There was this ritual of making people, mostly those with illnesses, sit as 'adima' (slave) to the Velankanni Mary and I was thinking, 'yeah right, that's some 'love' she's got there to require people to be slaves.' The name Vailankanni (meaning 'Virgin of Velai') itself made me cringe when I Googled it, the religious obbsession with virginity was so apparent. At one place there was a nearly one kilometer long paved way filled with beach sand for a custom in which people had to go through that full distance on their knees. My dad somewhat pressured me to participate but I stuck to my refusal. We saw a two year old kid doing it (mainly by his father forcing him) and everyone were like ''so cuute''. The words coming to my mind were 'child abuse'.. Later, on returning to our rented house, we were to find our neighbor sitting ouside with his knees bleeding after he went for that.. There was also a Thirupathi style head shaving and applying of a cinnamon powder misture. Many of our bus mates returned bald.

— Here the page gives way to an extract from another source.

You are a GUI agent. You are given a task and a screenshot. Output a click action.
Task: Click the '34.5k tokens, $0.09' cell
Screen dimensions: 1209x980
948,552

Some of the things actually made me laugh, the kind of unreasonable behavior even seemingly well educated people were exhibiting (like couples wanting children tying handkerchiefs in the shape of a cradle on sacred trees). Showed how deeply entrenched superstition is in our culture and how education does not necessarily guarantee rational thinking. But the thing I felt most bad was when after the Mass, which had a huge attendence of people from different parts of the country and outside, I saw most of them crying, some badly weeping, as the procession brought holy water and statue of Jesus. I felt so bad that all these people were being cheated..the amount of faith they were having..all for nothing.. It was so unfair.. Many of them were spending money they otherwise wouldn't have. Many of them had left their medicines or given up hope on treatment and come with so much expectations for being cured. And some would even return with the false belief that they really had been, and stop their medications, where in fact the healing could be only a temporary placebo in effect. I felt so enraged at the same time, the fucking church spreading their lies and taking advantage of so many innocent people's trust and sorrow, mercilessly cheating them with their dogma for wealth, power and control..

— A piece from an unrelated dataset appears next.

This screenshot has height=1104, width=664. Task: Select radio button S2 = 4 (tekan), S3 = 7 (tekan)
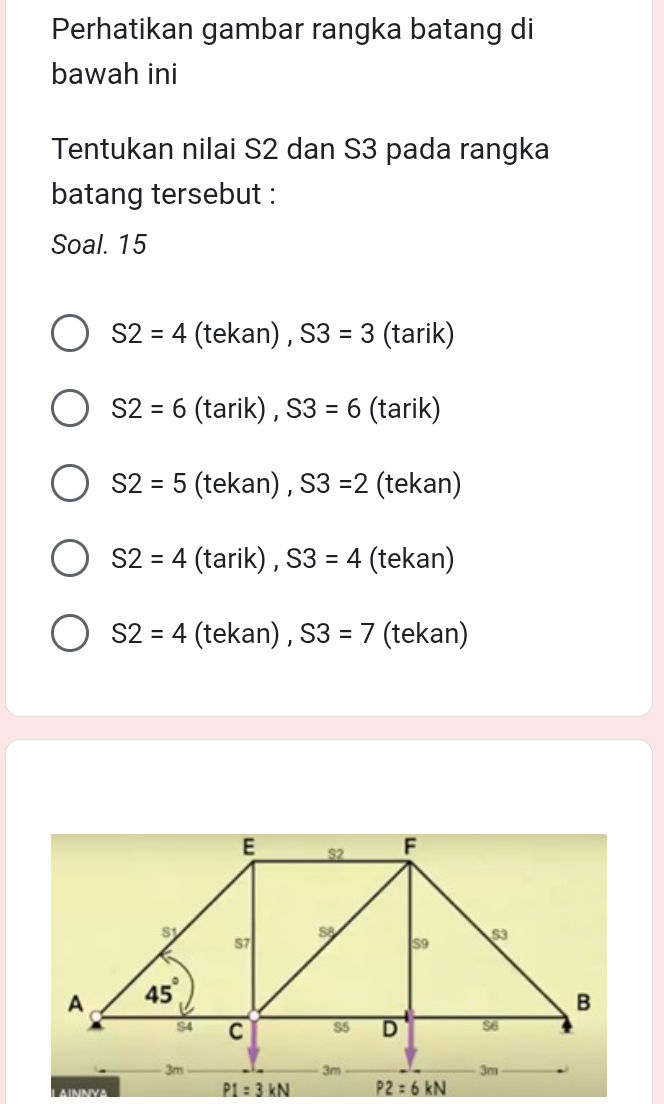click(69, 633)
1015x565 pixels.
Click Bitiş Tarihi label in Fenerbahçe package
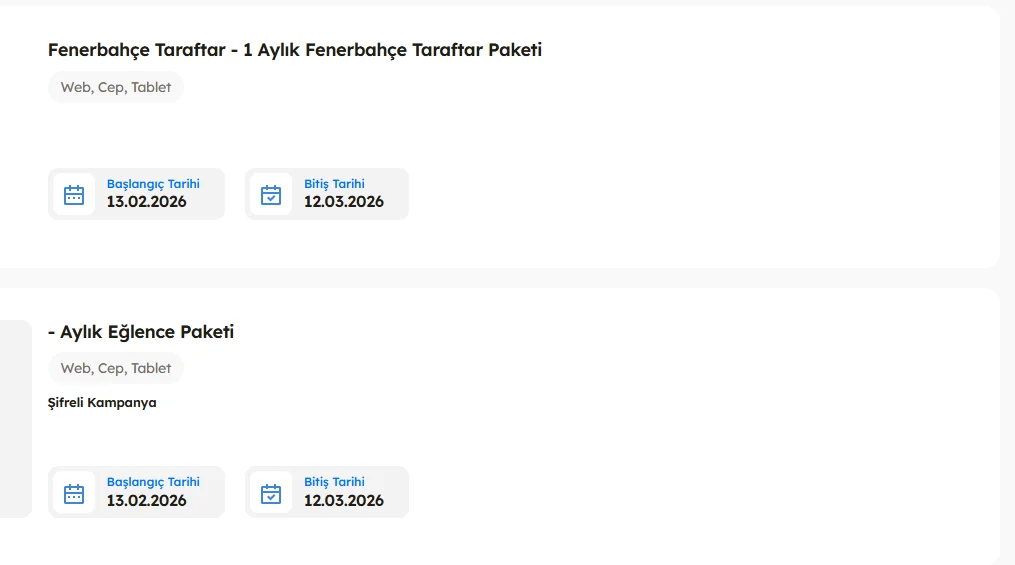[334, 184]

It made me realize no 'loving' god, if there was one, would ever want to put his children through such an ordeal where they had to flatter him and beg for relief from a fate he himself impossed on them. No 'merciful' god would punish you if you failed to do so according to standards set by people claiming to have telepathic connections to him, unprovable to others.
In the end, I liked the trip. I really did, not just because it was a fun journey with family and cousins but also because it was an eye-opener for me. I went on a pilgrimage and came back more of an atheist. Life is only once. It's up to us to give, take and make the best of it, without relying on man-made myths and monsters. This world, with all it's beauty and indifference, can surely be made a better place if we lived and worked with that understanding.